### EXERCISE INSTRUCTIONS
Using the data below, return every line that holds the word "computer".

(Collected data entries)
=== Section Start ===

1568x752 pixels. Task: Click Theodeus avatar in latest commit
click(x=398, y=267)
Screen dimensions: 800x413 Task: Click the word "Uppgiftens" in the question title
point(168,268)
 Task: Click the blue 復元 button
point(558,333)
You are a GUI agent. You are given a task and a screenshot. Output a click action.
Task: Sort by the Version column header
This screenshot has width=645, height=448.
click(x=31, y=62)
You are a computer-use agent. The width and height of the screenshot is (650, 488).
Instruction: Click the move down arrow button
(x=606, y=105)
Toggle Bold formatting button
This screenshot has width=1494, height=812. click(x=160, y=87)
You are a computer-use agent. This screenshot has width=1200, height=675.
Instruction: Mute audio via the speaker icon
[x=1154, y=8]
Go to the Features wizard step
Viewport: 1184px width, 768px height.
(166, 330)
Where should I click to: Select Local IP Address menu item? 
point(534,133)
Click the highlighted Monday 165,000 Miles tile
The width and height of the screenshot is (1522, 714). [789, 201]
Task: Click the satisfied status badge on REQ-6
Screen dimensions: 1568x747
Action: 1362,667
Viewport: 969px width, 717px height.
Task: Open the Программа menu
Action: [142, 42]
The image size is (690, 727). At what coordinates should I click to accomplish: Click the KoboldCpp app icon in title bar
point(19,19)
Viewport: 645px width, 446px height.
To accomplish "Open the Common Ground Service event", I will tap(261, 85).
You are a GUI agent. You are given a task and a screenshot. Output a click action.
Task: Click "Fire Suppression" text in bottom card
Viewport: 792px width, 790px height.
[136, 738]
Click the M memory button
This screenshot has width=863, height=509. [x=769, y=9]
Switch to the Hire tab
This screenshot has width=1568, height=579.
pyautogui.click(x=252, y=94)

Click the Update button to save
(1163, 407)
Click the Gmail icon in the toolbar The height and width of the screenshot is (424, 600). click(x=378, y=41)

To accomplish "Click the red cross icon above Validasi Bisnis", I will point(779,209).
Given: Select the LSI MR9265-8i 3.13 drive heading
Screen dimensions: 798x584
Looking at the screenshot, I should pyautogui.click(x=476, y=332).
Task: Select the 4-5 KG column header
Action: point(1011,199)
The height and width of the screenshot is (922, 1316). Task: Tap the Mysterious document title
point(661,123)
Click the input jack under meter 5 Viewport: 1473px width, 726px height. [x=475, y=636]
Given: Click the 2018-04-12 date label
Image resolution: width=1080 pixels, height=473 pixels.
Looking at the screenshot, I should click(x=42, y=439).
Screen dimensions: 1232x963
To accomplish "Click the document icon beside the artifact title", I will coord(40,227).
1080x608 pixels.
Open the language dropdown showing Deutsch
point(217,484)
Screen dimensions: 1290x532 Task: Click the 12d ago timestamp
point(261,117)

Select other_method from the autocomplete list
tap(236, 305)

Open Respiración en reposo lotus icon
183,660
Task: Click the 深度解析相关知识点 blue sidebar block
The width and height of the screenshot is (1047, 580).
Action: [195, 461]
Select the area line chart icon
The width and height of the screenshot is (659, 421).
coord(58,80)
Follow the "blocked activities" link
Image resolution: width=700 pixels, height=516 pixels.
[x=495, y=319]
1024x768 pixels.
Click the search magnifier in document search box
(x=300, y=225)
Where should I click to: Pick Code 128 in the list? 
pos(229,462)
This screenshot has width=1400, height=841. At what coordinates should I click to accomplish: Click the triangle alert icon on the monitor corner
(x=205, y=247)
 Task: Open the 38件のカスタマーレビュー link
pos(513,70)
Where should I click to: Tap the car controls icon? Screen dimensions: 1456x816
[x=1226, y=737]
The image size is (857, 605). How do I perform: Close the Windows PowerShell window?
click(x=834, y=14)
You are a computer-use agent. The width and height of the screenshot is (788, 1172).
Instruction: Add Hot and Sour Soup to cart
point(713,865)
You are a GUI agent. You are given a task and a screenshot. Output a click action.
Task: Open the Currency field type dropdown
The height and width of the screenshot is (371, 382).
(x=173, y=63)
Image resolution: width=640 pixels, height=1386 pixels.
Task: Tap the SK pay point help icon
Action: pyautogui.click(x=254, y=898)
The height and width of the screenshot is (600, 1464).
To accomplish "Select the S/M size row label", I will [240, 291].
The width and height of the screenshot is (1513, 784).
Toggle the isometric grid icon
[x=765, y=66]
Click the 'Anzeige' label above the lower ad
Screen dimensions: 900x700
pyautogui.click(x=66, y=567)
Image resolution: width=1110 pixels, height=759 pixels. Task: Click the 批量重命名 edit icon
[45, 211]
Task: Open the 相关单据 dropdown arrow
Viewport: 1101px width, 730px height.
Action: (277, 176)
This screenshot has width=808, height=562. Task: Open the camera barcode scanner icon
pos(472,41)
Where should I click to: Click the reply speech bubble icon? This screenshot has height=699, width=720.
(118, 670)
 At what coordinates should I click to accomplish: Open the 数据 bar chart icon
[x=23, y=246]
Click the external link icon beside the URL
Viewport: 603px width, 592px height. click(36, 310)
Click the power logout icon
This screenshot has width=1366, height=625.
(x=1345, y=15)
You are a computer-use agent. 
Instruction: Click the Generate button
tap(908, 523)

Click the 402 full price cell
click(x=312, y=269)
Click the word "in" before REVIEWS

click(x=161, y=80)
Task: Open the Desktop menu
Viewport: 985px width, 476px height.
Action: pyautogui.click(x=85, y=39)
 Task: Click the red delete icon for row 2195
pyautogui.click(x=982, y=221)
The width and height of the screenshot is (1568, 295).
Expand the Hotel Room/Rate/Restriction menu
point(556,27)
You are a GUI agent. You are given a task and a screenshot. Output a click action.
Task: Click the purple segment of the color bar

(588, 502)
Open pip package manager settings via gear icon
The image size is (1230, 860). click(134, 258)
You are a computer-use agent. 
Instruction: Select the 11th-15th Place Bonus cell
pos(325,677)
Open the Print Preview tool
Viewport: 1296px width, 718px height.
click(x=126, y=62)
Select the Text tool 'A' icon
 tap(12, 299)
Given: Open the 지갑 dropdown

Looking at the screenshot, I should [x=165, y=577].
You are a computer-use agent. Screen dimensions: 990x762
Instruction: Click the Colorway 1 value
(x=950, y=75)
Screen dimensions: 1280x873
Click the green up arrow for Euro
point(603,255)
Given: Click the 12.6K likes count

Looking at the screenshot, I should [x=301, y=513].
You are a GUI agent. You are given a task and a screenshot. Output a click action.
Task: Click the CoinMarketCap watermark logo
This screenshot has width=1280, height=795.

=== Section End ===

### RESPONSE TO THE EXERCISE
You are a computer-use agent. The width and height of the screenshot is (650, 488).
You are a computer-use agent. This screenshot has width=1200, height=675.
You are a computer-use agent. The width and height of the screenshot is (788, 1172).
You are a computer-use agent. 
You are a computer-use agent. 
You are a computer-use agent. Screen dimensions: 990x762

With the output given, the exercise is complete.